Marr’s team used the price difference between San Francisco and Miami to illustrate the intensity of metro-to-metro home price variations. San Francisco’s home prices are down 10.1 percent annually while Miami’s prices are up 10.9 percent annually — creating a near-record-breaking 21-percentage-point spread.

“That 21-percentage-point difference is near the biggest in over three decades (it hit a peak of 23 points in August 2022), and it’s the largest gap among the major U.S. metros Redfin analyzed,” he said. “The wide gap in price growth between San Francisco and Miami reflects the starkly different homebuying experience in those two parts of the country.”

Marr said San Francisco is still recovering from an exodus of tech workers who took advantage of remote working opportunities, as illustrated by domestic migration from the Bay Area more than doubling between 2020 and 2022. Meanwhile, Miami’s real estate market is still being buoyed by an influx of those same workers.

“The fact that Miami prices are holding up well despite the national pullback in homebuying suggests the relative popularity of Florida is here to stay,” he said. “Even though some employees are returning to offices at least a few days a week, the pandemic has given many Americans much more freedom on where they choose to live — and a lot of them are choosing places where shelling out $1.5 million for a run-of-the-mill home isn’t the norm.”
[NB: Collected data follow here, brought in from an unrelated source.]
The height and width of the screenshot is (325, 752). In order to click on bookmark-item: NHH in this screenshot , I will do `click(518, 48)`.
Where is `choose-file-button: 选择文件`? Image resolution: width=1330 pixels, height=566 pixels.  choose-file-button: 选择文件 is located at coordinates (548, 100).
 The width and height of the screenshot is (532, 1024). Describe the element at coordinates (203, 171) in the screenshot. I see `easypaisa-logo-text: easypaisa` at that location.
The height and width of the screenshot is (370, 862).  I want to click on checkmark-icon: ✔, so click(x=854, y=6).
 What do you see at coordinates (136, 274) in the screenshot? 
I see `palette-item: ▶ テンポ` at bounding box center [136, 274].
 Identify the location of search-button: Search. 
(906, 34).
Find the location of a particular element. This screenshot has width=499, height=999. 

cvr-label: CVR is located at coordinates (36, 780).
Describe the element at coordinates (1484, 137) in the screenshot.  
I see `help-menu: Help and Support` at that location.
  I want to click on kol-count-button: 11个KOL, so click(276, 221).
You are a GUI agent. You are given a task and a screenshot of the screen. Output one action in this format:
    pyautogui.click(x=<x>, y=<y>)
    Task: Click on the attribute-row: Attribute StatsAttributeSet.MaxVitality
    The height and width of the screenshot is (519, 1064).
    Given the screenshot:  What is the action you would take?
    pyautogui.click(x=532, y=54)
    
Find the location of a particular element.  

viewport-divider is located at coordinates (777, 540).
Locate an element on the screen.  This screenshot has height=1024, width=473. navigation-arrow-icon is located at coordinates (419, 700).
Marr said the decline in San Francisco’s home prices doesn’t mean affordability has necessarily improved — the median home price still clocks in at $1.42 million. Although Miami’s median home price is 2.9 times lower than San Francisco’s at $483,000, it’s still a price that’s out of reach for most South Floridians.

“Some Bay Area house hunters who have been priced out for the last few years may finally be able to break into the market — if they can afford today’s elevated mortgage rates and still-high prices and find a home for sale amid the supply shortage,” he said. “Meanwhile, many South Florida locals are finding it harder than ever to afford a home.”

Washington, D.C., Redfin Premier agent Steve Centrella said the report highlights the importance of helping buyers and sellers properly contextualize national trends.

“If you’re buying a home here in the D.C. area, don’t rely on real estate advice from your friend in the Midwest or your cousin in California,” he said in the report. “Insights from other parts of the country can create confusion because they don’t necessarily reflect what’s happening on the ground in your neighborhood.”

“For instance, demand for downtown condos is returning here as government employees return to the office, so buyers may encounter competition for desirable units. That may not be the case in other parts of the country,” he added.